I don’t think we should expect people to keep up the really heightened activism every second, but we do need people all the time. So maybe we can take shifts?

I want to ask you about strategy in activism. It seems like queer people have had to maneuver in various ways, think about how we are perceived, and then adapt to that, all to get what we want. Is this a cogent strategy?

Sure. Oh, absolutely. I only wish there was a strategy though.

When the movement was early, there were a definable number of people who were doing it. And believe me, they had clashes among themselves. But as the LGBTQ rights movement got more and more professionalized, and organizations were created, like the Human Rights Campaign, they sort of asserted themselves as taking over the strategy.

Some people fought back and said, “Fuck you, who are you to set the strategy? You’re idiots and narrowly thinking about your own fundraising or whatever and keeping yourselves in jobs.”

And other people just walked away because they didn’t want to have the fight.

It’s not empowering for people to have large organizations running things.

What I yearn for constantly is more grassroots activism. And I see some of it. I was with Gays Against Guns at a demonstration in Times Square, about Texas and gun violence. But I always think that what we need is more of the local grassroots activism.
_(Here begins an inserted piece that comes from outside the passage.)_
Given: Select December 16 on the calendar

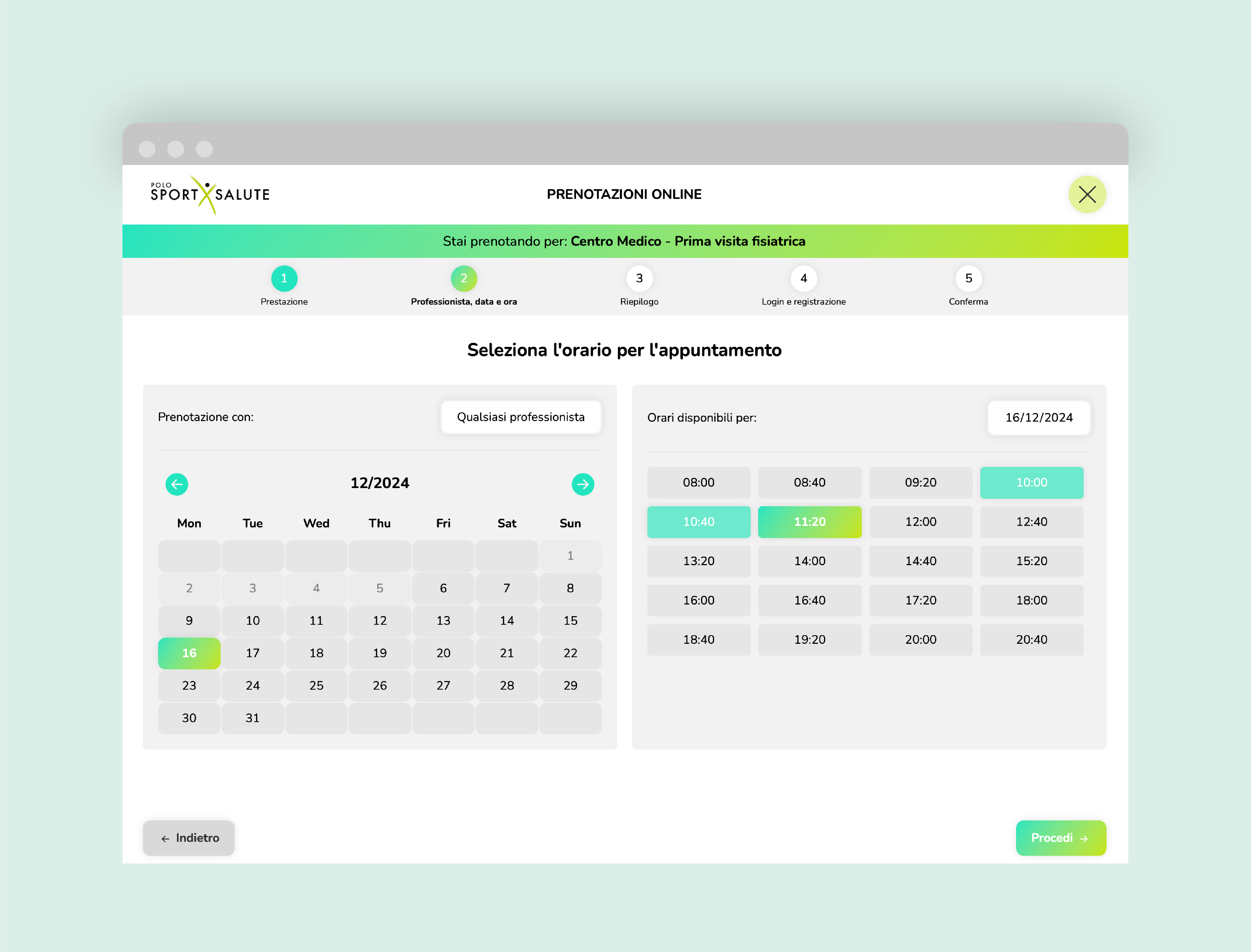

A crowded protest in Times Square. In the foreground a sign reads “FUCK GUNS.”
The Gays Against Guns protest in Times Square.
Ryan Rahman/Pacific Press/LightRocket via Getty Images

That’s what you want to see in our current political climate.

I’m feeling very pessimistic at the moment about where this country is headed. I think we’re really in a horrible, horrible mess. And I would like to think that with the Roe v. Wade decision, and with things like this Texas massacre, enough of the American people will be jolted into something resembling sanity to hold off the Republicans in these midterm elections. But that’s a very optimistic view right now on my part, and may turn out to be wishful thinking.

And you said you’re more of a pessimist.

Well, here’s my other standard phrase: Human beings are a very unsuccessful species, driving ourselves to extinction lickety-split. Have a nice day!

Haha! I mean, interview over. Let’s go home!

Have a great weekend! [Laughs]

But wait, don’t go! What should we think about when we’re thinking about our LGBTQ rights this year as we celebrate Pride? The whole idea of protesting for our rights just kind of feels surreal in this moment.

Pride is, well, it’s shameful in that it’s lost its political edge in a lot of places. It should never be just this mindless celebration, it should always be political.

I’m very upset and angry that it has turned into this corporate celebration. Selling out to corporations that are spending far more money supporting right-wing politicians? It’s unbelievable to me that we are so blind to that and so willing to sell out to them.

Was there a time when we wanted corporate support? Sure.

I’m happy to have them support us. But I’m not interested in celebrating them when they are giving so much money to right-wing politicians who are passing all these laws that are killing us.

You know, I don’t care whether people are out in the street or writing letters to politicians or making phone calls or talking to their friends and family or whatever. I just want people to do something. And to get off this celebratory pride float crap and get political.

Can they not see that they are, every last one of them, under attack, and that the right wing would like us to disappear, and will do everything in their power to make sure that happens? It keeps them in power. It keeps them fat and rich. And if we are so, so willing to just walk off into oblivion, I don’t know what else to say.

Wake up? It feels like you wanna say wake up.

Turn your pride into protest. Join the Queer Liberation March in New York or wherever you are or start your own protest march instead of the Pride Parade.